• EXERCISE DETAILS
Transcribe in full, without alteration, the journal entry titled "The Chairs" that appears below.

── SELECTED EXTRACT

Wednesday, February 1, 2017

The Chairs


   Sometimes when I write these entries I scramble for an idea or a starter.  Sometimes these ideas are based on my personal health conditions at the moment.  Sometimes they spark from something I have read or learned.  Today I was painting chairs.
   We received a new kitchen table from Kyle and Michelle.  They also brought along a matching bench and the two pieces look beautiful.  But we decided to take the five walnut-brown-stained captain's chairs we had with our old table and paint them white.  Each one has multiple spindles and leg supports and nooks and crannies and weird little angles.  Complicating things of course is that I am covering a dark brown surface with a white paint on a smooth surface, all of which you understand means multiple coats.  The process is started.  One or two chairs at a time come down to the basement with me, get their initial treatment, sit there during the obligatory drying period, get their next coat, and so on.  Use the brush, wash the brush, let the brush dry, put the brush away, and repeat often.
   Why bother saying this?  Well I just wish to inform you that the white chairs that have been completed look doggone good by the table.  I can honestly say that I am proud of the change.  But it takes time...it is all a process.  When my friend Tom went through his two bouts with lymphoma, he informed us that he had a verse that was becoming his theme during his treatments.  Job 23:10 states, "But he knows the way that I take; when he has tested me, I will come forth as gold."  This repetitive cycle of testing is what I am experiencing as well.  I also have my obligatory "drying" periods -- like now -- where it seems as though nothing is happening but it is still a part of the process.  I have to just sit and be patient just like those chairs.  When finished, the improvement is obvious and lasting.

────
── COLLECTED MATERIAL

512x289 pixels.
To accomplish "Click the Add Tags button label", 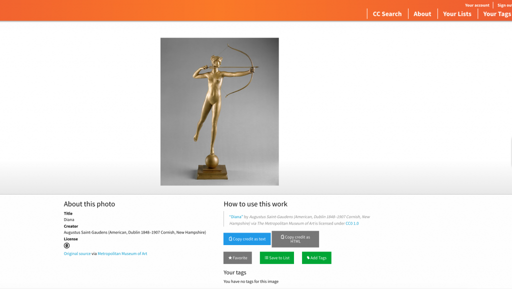I will pyautogui.click(x=319, y=258).
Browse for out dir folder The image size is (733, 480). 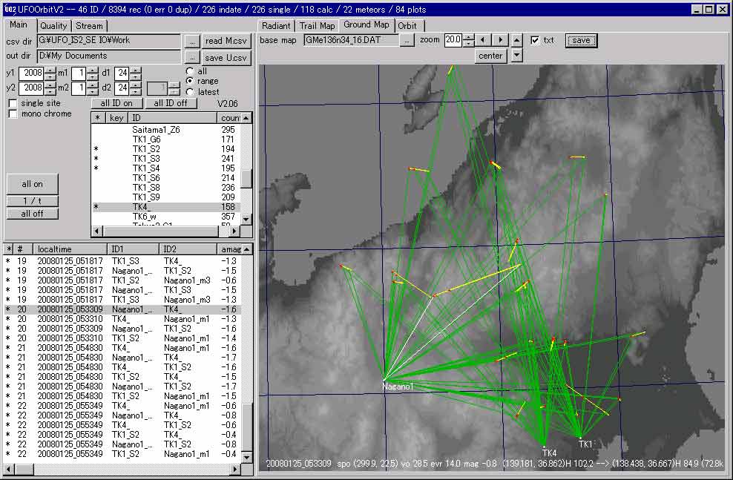coord(191,56)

────

• EXERCISE OUTPUT
Wednesday, February 1, 2017

The Chairs


   Sometimes when I write these entries I scramble for an idea or a starter.  Sometimes these ideas are based on my personal health conditions at the moment.  Sometimes they spark from something I have read or learned.  Today I was painting chairs.
   We received a new kitchen table from Kyle and Michelle.  They also brought along a matching bench and the two pieces look beautiful.  But we decided to take the five walnut-brown-stained captain's chairs we had with our old table and paint them white.  Each one has multiple spindles and leg supports and nooks and crannies and weird little angles.  Complicating things of course is that I am covering a dark brown surface with a white paint on a smooth surface, all of which you understand means multiple coats.  The process is started.  One or two chairs at a time come down to the basement with me, get their initial treatment, sit there during the obligatory drying period, get their next coat, and so on.  Use the brush, wash the brush, let the brush dry, put the brush away, and repeat often.
   Why bother saying this?  Well I just wish to inform you that the white chairs that have been completed look doggone good by the table.  I can honestly say that I am proud of the change.  But it takes time...it is all a process.  When my friend Tom went through his two bouts with lymphoma, he informed us that he had a verse that was becoming his theme during his treatments.  Job 23:10 states, "But he knows the way that I take; when he has tested me, I will come forth as gold."  This repetitive cycle of testing is what I am experiencing as well.  I also have my obligatory "drying" periods -- like now -- where it seems as though nothing is happening but it is still a part of the process.  I have to just sit and be patient just like those chairs.  When finished, the improvement is obvious and lasting.